§ **TASK INSTRUCTIONS**:
In the data below, one line contains "[twitter] (116, 2334)" and a later one contains "sales@nidoautomation.com (138, 1904)". Print both, with every line between them, exactly and alone.

§ **RECORDS TO USE**:
--- START ---

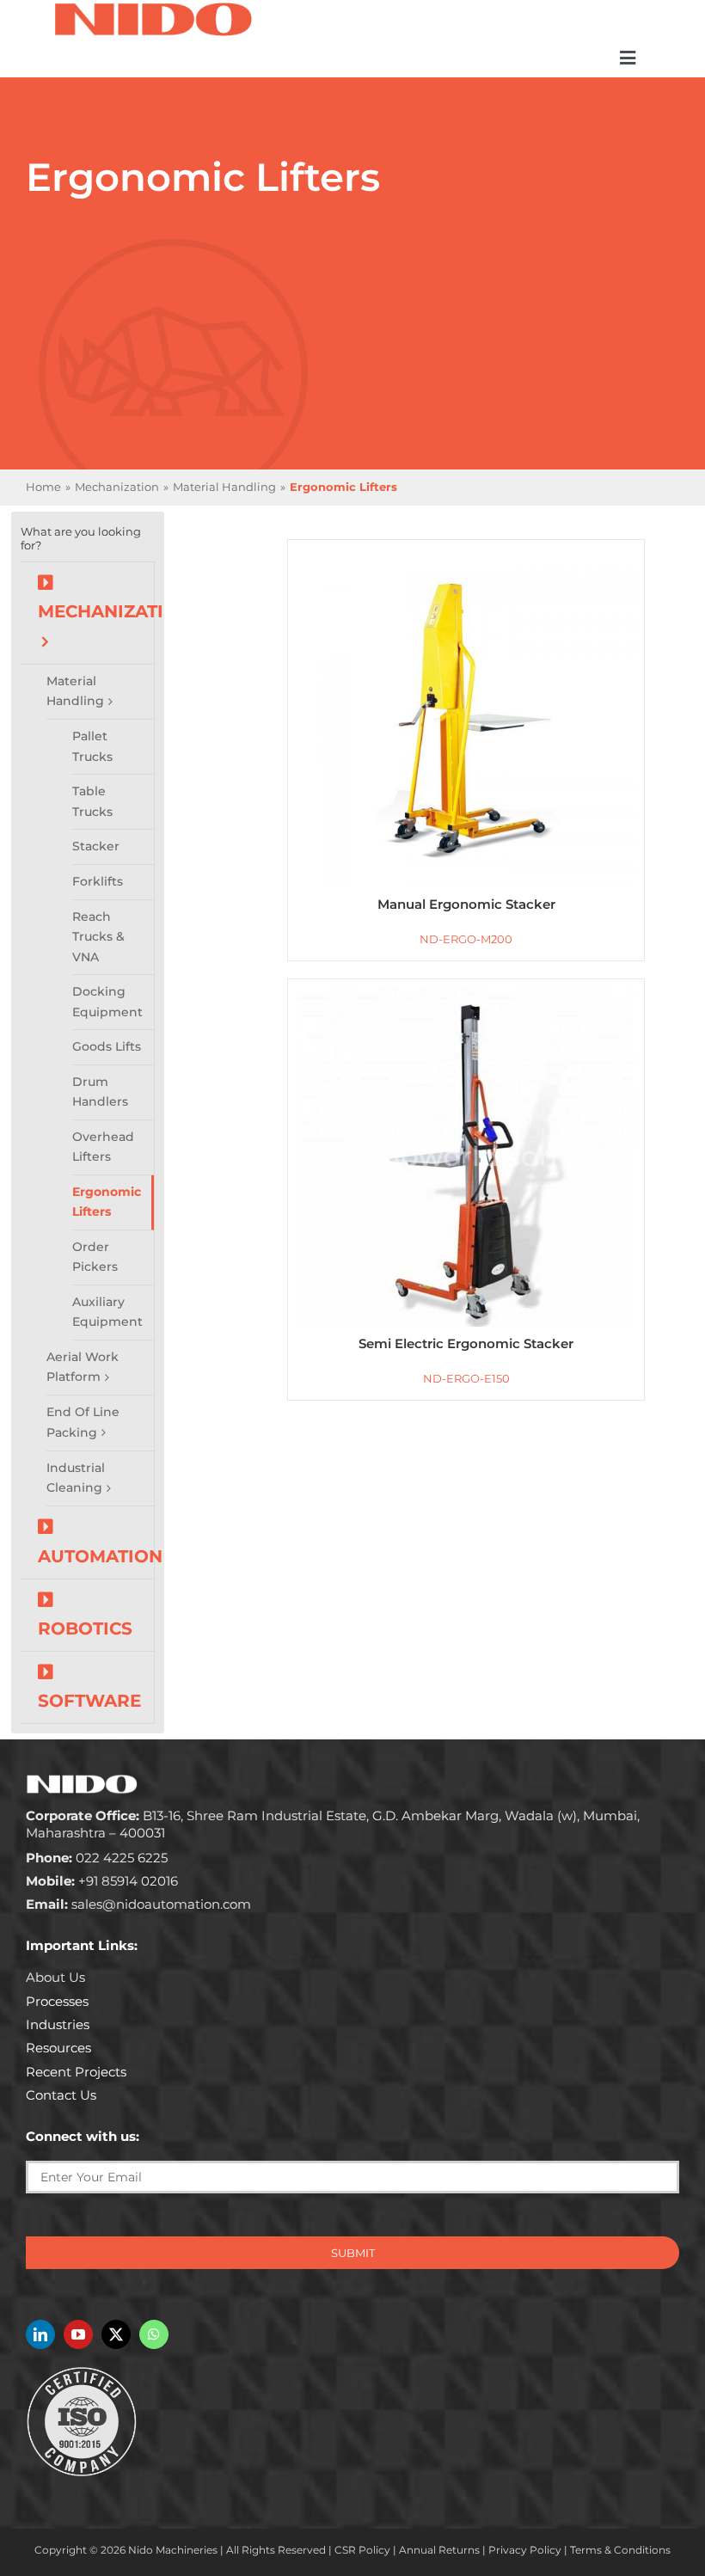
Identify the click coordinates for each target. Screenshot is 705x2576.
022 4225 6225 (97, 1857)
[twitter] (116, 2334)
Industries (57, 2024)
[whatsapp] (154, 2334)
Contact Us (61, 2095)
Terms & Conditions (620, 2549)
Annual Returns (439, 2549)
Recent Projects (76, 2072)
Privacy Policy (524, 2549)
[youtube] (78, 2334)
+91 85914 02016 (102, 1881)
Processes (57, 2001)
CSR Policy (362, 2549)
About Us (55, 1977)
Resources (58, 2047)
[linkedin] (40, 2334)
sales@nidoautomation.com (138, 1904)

--- END ---
--- START ---

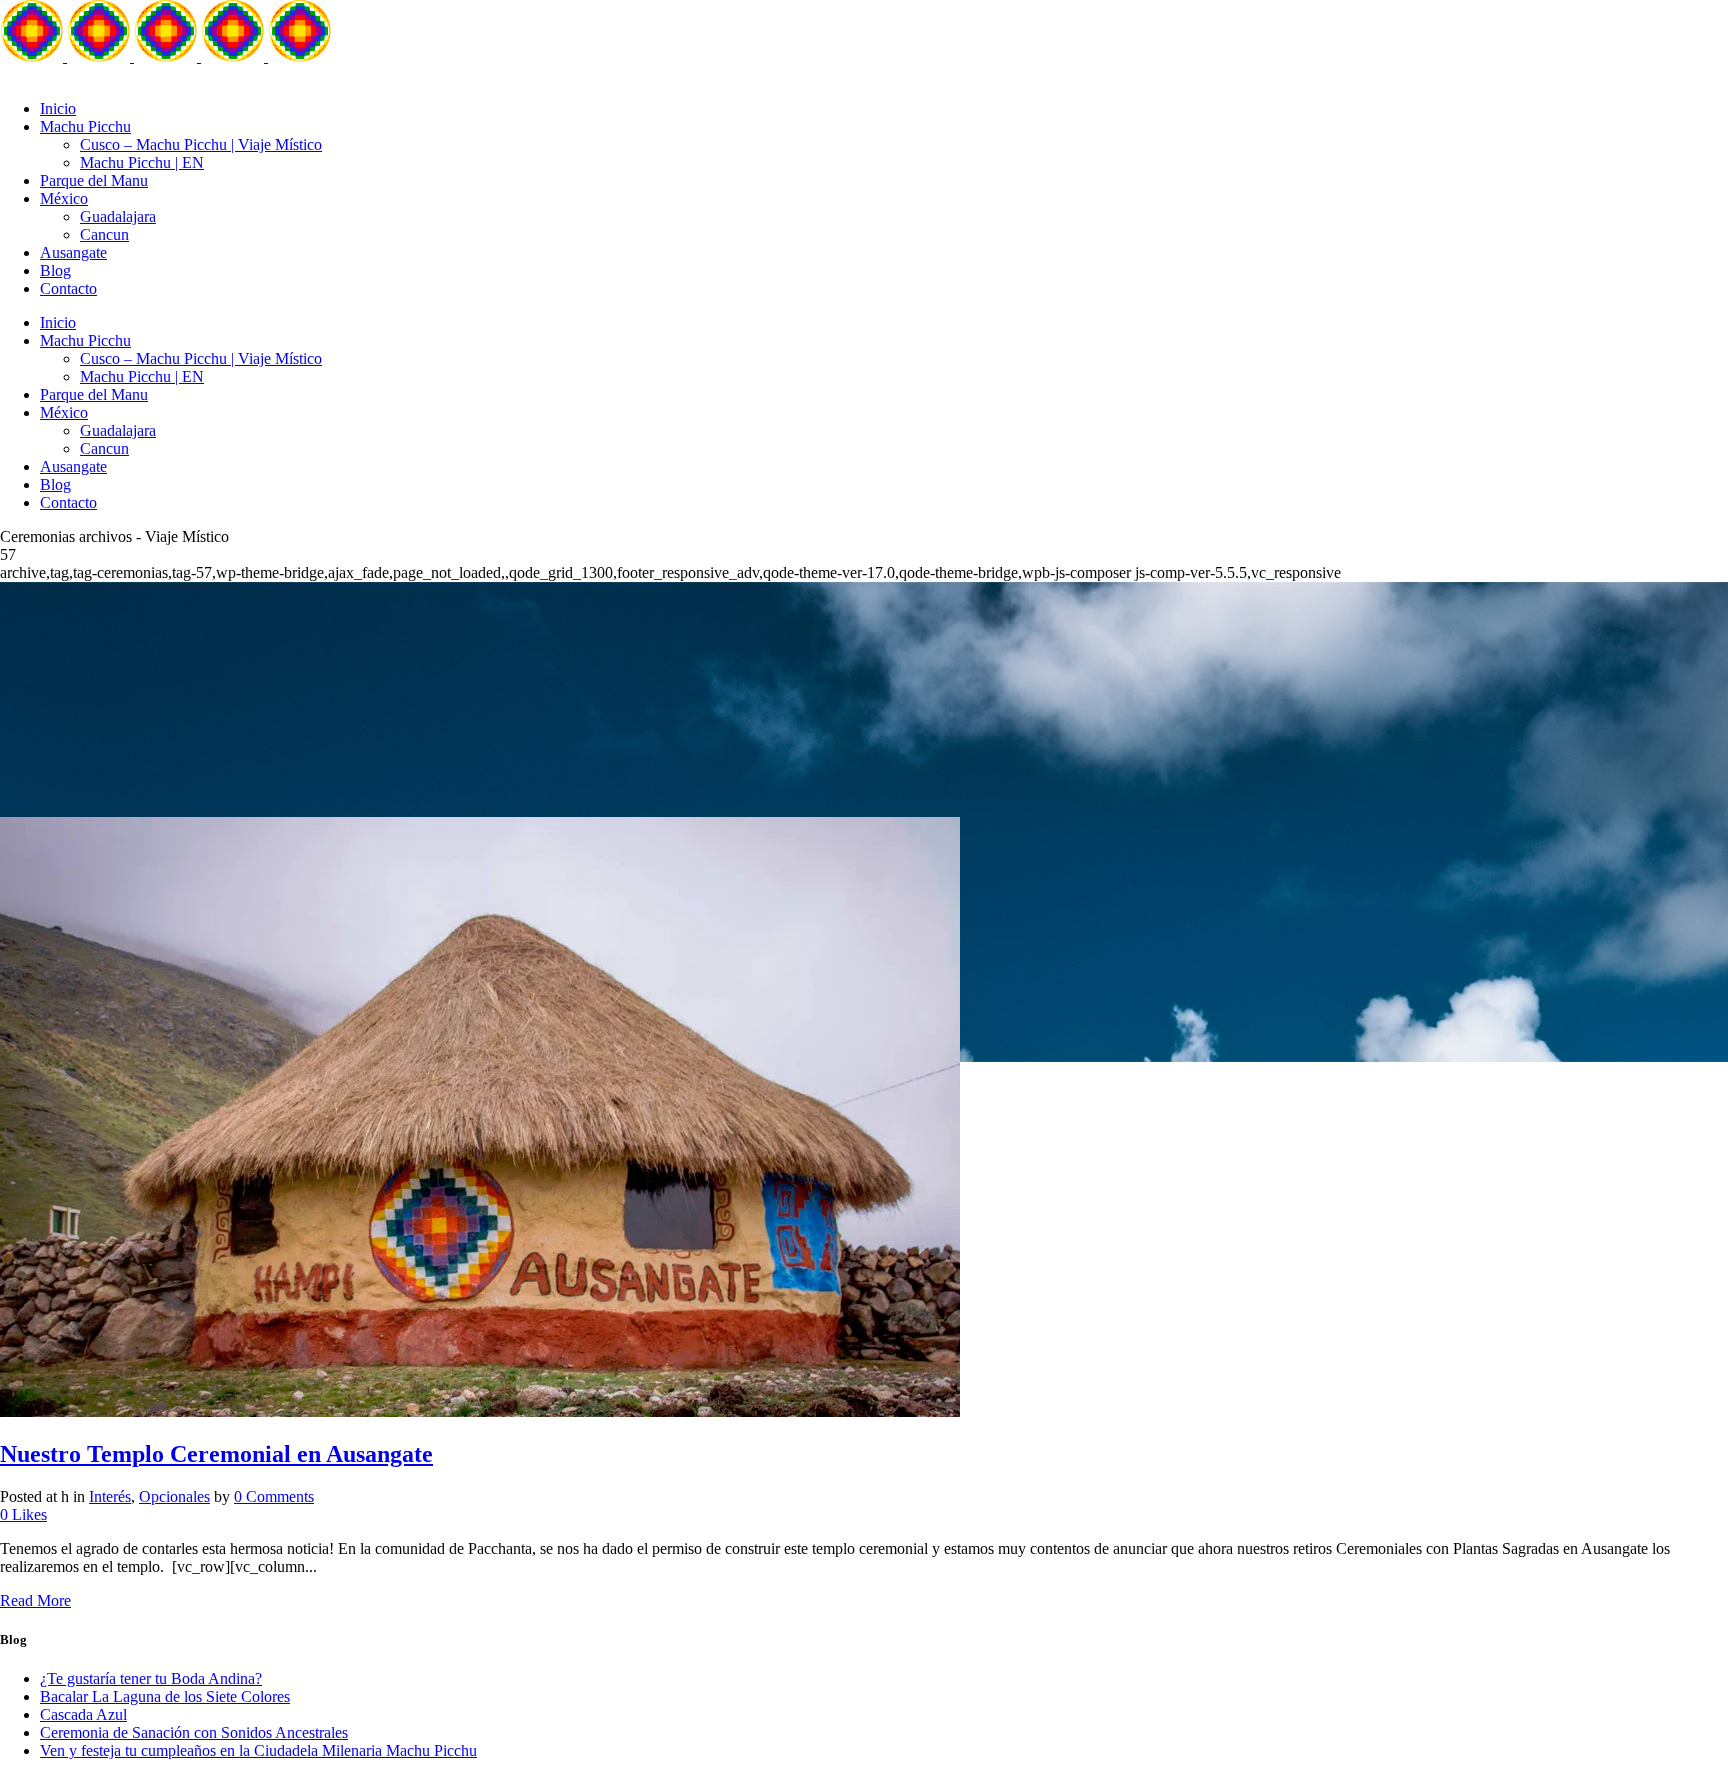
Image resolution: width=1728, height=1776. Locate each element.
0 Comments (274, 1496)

--- END ---

§ **ANSWER FOR THIS EXERCISE**:
[twitter] (116, 2334)
Industries (57, 2024)
[whatsapp] (154, 2334)
Contact Us (61, 2095)
Terms & Conditions (620, 2549)
Annual Returns (439, 2549)
Recent Projects (76, 2072)
Privacy Policy (524, 2549)
[youtube] (78, 2334)
+91 85914 02016 (102, 1881)
Processes (57, 2001)
CSR Policy (362, 2549)
About Us (55, 1977)
Resources (58, 2047)
[linkedin] (40, 2334)
sales@nidoautomation.com (138, 1904)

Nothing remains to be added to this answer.